▸ Exercise goal:
Leave out every line before the one that contains "Instruction: Click the Ghelperv2.8.11.zip". Please restate that line and the rest of the data word for word, through the end.

(Dataset records)

· · · ·

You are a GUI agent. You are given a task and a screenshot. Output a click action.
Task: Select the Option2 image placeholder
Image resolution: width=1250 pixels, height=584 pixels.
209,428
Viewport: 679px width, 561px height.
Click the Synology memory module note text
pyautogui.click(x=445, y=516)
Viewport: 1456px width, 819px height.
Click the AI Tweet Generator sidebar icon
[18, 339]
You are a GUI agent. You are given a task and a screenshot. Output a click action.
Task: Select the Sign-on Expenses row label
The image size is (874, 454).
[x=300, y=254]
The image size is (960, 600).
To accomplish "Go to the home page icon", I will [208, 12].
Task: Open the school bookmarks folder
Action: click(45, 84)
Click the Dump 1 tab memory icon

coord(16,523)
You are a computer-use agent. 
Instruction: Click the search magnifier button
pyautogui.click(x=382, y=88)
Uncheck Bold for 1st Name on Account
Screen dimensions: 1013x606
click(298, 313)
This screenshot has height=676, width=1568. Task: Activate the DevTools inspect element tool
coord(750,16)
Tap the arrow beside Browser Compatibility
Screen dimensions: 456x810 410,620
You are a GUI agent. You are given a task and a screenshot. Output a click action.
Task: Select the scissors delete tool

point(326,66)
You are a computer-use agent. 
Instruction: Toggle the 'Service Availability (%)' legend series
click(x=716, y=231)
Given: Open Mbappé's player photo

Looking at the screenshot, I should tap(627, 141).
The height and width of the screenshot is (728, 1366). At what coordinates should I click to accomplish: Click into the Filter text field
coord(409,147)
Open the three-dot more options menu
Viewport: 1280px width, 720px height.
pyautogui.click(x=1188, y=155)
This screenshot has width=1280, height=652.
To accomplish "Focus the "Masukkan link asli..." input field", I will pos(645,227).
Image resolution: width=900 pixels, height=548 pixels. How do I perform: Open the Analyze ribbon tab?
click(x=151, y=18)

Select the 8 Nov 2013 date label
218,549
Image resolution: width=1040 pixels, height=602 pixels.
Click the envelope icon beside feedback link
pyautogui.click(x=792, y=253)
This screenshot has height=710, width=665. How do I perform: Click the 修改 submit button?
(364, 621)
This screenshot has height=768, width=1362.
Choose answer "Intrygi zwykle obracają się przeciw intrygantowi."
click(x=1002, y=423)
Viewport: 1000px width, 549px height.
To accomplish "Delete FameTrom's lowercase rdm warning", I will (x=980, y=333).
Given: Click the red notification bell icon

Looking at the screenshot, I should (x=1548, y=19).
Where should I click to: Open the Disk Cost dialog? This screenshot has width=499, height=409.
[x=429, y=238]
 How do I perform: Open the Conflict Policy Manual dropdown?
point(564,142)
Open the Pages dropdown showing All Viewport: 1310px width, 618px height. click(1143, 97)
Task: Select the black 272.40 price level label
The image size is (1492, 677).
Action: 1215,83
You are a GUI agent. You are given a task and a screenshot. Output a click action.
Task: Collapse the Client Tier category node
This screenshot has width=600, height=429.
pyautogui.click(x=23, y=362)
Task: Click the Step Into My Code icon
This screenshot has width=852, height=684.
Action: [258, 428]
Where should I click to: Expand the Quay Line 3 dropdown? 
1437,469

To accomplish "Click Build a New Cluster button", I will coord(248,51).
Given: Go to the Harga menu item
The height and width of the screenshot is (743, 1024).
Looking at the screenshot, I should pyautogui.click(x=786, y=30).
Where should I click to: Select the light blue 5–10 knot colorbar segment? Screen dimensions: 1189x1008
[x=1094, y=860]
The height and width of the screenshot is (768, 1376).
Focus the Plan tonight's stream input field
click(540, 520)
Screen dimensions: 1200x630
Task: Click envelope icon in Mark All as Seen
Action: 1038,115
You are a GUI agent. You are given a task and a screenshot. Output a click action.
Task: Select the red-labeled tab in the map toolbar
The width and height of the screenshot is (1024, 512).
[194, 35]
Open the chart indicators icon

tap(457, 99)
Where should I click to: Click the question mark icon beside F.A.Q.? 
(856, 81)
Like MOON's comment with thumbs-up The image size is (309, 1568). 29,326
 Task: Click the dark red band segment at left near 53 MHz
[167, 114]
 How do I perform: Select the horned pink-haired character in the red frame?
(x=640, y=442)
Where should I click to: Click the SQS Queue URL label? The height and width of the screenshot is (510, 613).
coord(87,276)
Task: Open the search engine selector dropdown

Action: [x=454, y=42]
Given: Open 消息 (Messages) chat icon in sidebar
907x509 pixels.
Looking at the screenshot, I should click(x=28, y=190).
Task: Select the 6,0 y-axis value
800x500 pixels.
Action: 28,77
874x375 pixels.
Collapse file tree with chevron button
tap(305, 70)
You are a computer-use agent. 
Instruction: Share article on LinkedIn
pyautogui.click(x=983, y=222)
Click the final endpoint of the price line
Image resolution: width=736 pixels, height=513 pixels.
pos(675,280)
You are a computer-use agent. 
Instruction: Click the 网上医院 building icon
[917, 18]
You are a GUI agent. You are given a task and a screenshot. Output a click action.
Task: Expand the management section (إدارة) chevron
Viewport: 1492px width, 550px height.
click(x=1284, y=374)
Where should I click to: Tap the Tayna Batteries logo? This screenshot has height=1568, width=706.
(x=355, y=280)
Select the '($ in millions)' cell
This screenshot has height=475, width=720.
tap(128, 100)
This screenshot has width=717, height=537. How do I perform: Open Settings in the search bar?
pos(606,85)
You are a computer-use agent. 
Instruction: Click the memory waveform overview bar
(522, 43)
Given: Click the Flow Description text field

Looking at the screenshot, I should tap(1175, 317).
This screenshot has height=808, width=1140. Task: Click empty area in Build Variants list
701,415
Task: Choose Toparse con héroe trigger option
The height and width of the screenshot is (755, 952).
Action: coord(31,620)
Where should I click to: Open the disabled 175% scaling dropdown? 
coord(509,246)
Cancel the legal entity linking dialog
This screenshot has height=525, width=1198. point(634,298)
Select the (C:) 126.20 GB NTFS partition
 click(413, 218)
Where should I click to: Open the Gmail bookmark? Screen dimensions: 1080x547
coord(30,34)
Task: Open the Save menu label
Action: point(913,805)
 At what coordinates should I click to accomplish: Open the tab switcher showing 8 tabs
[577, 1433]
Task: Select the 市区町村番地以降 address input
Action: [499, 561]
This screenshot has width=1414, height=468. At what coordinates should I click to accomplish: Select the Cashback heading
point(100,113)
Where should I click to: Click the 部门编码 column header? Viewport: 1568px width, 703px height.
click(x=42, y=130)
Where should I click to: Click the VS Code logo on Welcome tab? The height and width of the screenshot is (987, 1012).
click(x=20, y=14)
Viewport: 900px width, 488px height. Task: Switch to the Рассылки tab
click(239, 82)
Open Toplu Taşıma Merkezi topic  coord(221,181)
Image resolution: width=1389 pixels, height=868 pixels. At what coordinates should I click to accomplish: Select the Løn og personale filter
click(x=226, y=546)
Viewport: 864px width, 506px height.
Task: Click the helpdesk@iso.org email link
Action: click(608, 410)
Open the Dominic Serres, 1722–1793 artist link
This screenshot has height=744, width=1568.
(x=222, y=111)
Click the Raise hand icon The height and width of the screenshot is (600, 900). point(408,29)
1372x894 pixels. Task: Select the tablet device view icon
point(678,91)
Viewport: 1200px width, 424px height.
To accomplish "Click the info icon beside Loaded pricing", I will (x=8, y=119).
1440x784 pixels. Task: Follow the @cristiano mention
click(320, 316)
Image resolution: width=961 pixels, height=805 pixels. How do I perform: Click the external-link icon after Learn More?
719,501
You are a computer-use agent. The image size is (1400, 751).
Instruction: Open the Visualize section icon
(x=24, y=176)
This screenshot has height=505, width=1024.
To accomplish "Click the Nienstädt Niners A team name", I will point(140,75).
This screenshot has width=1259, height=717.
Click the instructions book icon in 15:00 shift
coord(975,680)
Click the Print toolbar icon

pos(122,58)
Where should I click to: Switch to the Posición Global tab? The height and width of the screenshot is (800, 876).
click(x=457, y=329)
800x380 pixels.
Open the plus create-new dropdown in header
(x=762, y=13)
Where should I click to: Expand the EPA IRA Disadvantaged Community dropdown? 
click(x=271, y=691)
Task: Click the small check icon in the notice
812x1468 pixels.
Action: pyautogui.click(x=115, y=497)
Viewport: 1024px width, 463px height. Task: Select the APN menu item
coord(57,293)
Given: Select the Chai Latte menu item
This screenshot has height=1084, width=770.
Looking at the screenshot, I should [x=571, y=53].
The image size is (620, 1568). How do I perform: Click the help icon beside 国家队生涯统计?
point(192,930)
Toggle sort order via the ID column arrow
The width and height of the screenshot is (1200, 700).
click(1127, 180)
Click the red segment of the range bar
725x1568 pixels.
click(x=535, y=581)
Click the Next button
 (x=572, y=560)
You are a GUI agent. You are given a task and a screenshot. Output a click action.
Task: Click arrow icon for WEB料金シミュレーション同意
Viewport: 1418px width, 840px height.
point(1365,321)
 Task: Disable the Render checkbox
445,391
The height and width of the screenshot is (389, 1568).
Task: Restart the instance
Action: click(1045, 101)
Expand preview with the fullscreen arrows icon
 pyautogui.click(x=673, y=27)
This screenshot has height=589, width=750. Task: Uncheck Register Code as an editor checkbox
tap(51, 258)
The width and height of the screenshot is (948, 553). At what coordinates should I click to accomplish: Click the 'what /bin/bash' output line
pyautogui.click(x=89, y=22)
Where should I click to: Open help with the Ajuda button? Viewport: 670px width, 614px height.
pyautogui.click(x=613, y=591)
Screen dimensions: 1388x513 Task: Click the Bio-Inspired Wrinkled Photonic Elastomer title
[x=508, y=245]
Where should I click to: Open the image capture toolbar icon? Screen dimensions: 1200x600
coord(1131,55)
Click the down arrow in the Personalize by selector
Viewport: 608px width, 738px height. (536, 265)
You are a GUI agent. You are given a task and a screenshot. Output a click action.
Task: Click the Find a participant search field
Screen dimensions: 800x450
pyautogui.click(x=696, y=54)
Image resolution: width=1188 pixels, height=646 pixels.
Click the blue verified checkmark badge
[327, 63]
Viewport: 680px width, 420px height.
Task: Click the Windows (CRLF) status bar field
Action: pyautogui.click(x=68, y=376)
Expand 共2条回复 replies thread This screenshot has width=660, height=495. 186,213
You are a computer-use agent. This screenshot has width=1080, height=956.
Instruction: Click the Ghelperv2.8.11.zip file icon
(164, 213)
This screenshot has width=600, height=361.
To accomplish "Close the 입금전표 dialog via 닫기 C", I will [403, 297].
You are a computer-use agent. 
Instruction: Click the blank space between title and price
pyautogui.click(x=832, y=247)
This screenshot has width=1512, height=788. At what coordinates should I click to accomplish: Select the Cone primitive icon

· · · ·

▸ Output of the task:
Instruction: Click the Ghelperv2.8.11.zip file icon
(164, 213)
This screenshot has width=600, height=361.
To accomplish "Close the 입금전표 dialog via 닫기 C", I will [403, 297].
You are a computer-use agent. 
Instruction: Click the blank space between title and price
pyautogui.click(x=832, y=247)
This screenshot has width=1512, height=788. At what coordinates should I click to accomplish: Select the Cone primitive icon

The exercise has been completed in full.